Es fácil imaginarnos a Marco Aurelio en un campamento militar en la peligrosa frontera del Danubio, a miles de kilómetros de su Hispania natal y de su lujoso palacio de Roma, en la soledad de la tienda, arrimado a un fuego que apenas lo protege del gélido invierno, escribiendo sus pensamientos sobre un papiro que hoy conocemos como "Las meditaciones". El emperador nunca escribió para que otros lo leyeran, sino que tomaba notas en su diario personal para recordarse cómo debía actuar y cómo debía afrontar los sucesos que la vida le iba deparando. Afortunadamente, alguien conservó el diario para que hoy podamos leerlo y realizar los mismos "ejercicios espirituales" que él realizaba para no desviarse del auténtico objetivo vital: alcanzar la mejor versión de sí mismo. Ojalá practicásemos la filosofía con la misma cotidianidad con la que hoy vamos al gimnasio, porque vivimos tiempos en los que son necesarias grandes dosis de estoicismo entre los ciudadanos. Algunos discursos políticos están hábilmente diseñados para desatar en nosotros atávicas pasiones, como el odio o el miedo, boicoteando nuestra capacidad racional y, por ende, nuestra libertad.

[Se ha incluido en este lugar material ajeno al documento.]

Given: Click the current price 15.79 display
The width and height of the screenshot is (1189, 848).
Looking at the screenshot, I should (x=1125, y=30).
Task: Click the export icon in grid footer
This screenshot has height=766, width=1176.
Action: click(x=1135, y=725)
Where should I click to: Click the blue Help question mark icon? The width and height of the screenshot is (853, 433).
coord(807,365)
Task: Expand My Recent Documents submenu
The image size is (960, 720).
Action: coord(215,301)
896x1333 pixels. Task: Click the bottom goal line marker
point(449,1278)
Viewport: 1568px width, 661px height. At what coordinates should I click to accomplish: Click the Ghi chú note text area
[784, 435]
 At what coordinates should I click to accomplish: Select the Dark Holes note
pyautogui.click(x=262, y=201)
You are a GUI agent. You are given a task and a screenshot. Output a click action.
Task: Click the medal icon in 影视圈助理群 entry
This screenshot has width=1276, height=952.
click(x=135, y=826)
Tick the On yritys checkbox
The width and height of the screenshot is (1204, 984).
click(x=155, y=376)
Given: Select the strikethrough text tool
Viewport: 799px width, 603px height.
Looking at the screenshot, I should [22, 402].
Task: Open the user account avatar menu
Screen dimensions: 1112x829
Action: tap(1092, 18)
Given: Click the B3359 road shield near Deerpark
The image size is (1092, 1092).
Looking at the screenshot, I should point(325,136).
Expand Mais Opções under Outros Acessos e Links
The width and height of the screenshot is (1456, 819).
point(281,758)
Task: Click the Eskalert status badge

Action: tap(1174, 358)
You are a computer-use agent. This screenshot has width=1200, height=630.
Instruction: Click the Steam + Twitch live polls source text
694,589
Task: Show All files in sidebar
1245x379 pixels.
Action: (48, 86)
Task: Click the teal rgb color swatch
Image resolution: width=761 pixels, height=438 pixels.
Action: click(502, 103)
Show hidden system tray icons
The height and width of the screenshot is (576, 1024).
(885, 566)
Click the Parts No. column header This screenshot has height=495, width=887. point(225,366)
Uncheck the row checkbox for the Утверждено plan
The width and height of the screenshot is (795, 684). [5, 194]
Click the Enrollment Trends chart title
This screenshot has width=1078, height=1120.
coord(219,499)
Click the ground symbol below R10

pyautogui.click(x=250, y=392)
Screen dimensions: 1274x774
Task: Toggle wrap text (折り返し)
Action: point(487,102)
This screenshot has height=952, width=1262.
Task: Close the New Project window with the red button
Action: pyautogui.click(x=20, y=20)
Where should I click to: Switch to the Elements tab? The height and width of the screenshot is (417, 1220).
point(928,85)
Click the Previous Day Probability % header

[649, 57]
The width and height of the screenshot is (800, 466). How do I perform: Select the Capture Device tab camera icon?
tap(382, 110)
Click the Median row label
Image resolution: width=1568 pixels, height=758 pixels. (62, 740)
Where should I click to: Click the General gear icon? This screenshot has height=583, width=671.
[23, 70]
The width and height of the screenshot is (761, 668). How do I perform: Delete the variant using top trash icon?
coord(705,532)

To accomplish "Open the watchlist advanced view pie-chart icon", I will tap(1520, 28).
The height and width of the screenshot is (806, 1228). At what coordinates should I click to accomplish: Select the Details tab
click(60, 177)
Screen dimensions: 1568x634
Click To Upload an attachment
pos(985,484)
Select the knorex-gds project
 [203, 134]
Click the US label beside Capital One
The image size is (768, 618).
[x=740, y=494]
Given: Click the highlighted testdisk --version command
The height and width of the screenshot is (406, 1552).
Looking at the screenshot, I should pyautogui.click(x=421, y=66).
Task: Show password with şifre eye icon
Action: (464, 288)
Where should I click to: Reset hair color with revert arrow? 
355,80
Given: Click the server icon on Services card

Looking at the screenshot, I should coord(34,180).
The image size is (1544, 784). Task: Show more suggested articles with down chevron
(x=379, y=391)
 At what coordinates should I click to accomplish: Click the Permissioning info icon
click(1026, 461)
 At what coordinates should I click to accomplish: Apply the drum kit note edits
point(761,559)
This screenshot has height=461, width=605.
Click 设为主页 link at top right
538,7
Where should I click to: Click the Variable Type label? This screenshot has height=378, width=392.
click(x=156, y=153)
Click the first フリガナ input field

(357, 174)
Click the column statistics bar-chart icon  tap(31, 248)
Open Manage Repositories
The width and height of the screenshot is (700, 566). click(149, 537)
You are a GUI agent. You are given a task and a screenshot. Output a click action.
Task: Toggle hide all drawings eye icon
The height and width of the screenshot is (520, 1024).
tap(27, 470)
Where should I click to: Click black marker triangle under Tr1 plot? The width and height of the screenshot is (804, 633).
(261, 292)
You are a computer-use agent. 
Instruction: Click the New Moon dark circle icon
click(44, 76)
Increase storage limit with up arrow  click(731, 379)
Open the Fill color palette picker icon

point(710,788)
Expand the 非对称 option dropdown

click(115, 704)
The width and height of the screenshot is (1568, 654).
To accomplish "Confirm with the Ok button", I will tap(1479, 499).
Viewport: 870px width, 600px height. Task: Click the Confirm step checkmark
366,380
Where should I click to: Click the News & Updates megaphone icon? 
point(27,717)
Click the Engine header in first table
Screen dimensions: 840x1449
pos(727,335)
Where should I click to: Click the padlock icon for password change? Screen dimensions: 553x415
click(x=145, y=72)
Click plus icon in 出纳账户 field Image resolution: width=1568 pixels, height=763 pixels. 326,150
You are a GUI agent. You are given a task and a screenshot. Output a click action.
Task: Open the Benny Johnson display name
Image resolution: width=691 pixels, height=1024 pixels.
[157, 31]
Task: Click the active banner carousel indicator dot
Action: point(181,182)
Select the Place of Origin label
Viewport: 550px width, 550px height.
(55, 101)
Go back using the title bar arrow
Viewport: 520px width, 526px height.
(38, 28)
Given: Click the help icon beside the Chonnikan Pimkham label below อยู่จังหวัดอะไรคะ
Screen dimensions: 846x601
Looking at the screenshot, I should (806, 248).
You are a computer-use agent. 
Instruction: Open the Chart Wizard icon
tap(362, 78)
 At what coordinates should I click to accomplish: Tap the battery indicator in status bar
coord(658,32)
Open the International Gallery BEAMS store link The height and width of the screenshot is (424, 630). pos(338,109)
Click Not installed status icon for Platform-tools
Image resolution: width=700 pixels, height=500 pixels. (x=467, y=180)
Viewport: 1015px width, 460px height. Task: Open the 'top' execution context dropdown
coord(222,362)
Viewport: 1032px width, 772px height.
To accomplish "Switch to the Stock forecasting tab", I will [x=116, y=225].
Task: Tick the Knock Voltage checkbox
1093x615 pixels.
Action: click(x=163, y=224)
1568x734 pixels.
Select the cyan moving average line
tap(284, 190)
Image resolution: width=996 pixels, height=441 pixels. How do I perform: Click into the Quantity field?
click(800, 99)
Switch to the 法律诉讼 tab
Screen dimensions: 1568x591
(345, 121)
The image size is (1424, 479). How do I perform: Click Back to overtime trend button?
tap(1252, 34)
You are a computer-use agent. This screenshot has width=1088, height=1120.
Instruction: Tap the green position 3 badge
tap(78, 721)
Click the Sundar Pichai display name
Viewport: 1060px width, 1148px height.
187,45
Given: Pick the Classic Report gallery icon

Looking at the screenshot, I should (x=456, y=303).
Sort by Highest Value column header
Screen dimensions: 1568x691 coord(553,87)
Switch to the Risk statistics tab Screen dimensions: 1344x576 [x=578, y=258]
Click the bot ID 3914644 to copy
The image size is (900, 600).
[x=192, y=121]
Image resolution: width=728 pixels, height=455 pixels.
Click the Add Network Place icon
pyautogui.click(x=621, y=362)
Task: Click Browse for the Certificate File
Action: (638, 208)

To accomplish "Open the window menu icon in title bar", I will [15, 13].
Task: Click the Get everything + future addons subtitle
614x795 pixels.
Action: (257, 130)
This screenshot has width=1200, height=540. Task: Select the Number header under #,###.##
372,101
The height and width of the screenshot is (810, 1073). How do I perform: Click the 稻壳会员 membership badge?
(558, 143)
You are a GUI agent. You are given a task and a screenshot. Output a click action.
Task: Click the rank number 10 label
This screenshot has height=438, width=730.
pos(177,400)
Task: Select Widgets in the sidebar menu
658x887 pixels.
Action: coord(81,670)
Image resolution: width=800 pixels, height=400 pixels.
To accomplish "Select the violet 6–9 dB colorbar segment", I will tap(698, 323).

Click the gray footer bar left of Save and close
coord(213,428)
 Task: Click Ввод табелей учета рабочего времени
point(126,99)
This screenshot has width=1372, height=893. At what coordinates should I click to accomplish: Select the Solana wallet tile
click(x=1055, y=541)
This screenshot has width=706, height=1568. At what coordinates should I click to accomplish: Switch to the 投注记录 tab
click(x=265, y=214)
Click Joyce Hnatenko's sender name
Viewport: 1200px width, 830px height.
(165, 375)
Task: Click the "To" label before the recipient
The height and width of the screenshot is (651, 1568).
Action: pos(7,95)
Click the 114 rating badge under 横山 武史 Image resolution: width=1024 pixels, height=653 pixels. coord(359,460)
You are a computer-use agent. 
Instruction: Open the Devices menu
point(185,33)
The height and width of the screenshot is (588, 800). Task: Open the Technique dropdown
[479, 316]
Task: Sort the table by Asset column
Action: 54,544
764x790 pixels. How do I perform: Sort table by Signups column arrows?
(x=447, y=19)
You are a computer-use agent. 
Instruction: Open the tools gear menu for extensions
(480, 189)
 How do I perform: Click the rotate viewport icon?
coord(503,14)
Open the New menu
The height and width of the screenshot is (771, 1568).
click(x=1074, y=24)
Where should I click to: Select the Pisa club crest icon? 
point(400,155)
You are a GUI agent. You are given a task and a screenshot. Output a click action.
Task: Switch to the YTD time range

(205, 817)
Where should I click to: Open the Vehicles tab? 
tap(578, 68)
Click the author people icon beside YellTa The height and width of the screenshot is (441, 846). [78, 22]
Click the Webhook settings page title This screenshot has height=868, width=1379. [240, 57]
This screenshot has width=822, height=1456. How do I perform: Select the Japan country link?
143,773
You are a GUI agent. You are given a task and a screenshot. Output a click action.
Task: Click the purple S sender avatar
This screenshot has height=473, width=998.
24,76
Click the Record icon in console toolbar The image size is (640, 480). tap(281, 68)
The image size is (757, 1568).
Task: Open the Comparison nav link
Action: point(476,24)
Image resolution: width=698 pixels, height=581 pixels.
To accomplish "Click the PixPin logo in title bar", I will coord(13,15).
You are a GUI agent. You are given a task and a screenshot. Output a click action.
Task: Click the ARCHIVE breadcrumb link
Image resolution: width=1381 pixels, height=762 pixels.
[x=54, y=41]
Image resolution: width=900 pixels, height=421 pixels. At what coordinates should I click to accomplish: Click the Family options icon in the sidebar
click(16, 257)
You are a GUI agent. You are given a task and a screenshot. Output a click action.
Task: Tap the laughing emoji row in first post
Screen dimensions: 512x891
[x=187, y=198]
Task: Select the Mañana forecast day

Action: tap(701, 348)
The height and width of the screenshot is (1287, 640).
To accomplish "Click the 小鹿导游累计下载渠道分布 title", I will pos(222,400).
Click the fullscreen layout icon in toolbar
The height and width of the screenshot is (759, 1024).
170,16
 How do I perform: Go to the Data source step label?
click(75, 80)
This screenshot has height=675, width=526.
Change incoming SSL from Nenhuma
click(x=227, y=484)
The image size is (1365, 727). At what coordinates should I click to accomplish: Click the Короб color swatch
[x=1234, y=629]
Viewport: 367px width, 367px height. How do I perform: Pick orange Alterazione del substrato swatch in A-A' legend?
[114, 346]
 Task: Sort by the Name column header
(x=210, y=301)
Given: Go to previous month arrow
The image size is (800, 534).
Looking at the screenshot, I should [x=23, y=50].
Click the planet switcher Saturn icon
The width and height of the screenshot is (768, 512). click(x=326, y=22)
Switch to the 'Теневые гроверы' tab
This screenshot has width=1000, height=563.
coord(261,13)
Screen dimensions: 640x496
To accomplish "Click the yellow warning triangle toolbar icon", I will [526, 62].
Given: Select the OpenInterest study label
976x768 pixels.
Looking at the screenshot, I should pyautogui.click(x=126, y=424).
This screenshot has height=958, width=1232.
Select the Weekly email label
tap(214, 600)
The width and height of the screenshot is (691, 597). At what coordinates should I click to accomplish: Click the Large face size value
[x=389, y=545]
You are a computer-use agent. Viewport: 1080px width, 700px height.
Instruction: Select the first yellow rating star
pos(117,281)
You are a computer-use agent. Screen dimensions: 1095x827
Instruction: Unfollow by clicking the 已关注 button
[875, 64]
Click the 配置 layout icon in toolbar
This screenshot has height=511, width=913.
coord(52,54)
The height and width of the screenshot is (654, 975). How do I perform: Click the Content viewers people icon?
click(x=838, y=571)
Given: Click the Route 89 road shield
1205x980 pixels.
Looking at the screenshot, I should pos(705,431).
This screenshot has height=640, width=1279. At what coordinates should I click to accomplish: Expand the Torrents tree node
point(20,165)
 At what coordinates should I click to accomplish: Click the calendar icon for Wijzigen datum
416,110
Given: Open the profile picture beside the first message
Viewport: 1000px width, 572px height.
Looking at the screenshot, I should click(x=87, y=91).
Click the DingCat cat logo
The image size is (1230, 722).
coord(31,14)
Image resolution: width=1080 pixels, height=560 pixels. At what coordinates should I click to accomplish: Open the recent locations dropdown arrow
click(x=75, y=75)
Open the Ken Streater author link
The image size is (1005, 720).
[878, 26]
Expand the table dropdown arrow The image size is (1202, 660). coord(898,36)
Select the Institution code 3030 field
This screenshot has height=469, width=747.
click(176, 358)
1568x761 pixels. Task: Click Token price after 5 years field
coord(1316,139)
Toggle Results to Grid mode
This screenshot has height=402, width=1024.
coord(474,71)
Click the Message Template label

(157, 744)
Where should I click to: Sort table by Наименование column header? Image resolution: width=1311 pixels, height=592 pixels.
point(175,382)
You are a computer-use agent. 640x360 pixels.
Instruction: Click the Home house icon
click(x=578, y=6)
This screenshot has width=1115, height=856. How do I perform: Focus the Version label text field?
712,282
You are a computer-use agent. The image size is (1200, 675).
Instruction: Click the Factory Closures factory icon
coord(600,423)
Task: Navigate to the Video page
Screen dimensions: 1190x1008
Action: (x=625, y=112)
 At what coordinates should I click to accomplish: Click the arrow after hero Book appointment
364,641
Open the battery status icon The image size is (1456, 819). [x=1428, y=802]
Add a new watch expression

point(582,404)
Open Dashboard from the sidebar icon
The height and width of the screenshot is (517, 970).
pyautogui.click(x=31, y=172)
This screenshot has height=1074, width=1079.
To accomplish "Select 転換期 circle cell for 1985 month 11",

A través de un relato emocional y visceral, los vecinos somos divididos en masas, hinchadas, enfrentadas, fáciles de manipular para que confundamos las políticas del bien común con los intereses particulares de algunos. El estoicismo nos invita a pasar toda esta verborrea por el tamiz de la razón, única facultad que nos capacita para alcanzar los consensos que el pacto social necesita para seguir funcionando. De igual manera, el sistema económico que hemos generado obliga a las empresas a aumentar continuamente su producción, elevando nuestro consumo. Para incrementar las ventas se desarrolla una tecnología de control de nuestro deseo que encadena subrepticiamente nuestro corazón, nuestros genitales y nuestro estómago. Ante tal estado de cosas, el estoicismo nos enseña a controlar e incluso eliminar el deseo mediante una disciplina del apetito. En el fondo no se trata más que de recuperar la libertad: libertad frente a las pasiones y apetitos, libertad ante la coacción de otras personas y libertad ante las circunstancias que no podemos cambiar. Quizás el secreto no esté en romper las cadenas, sino en aprender a bailar con ellas.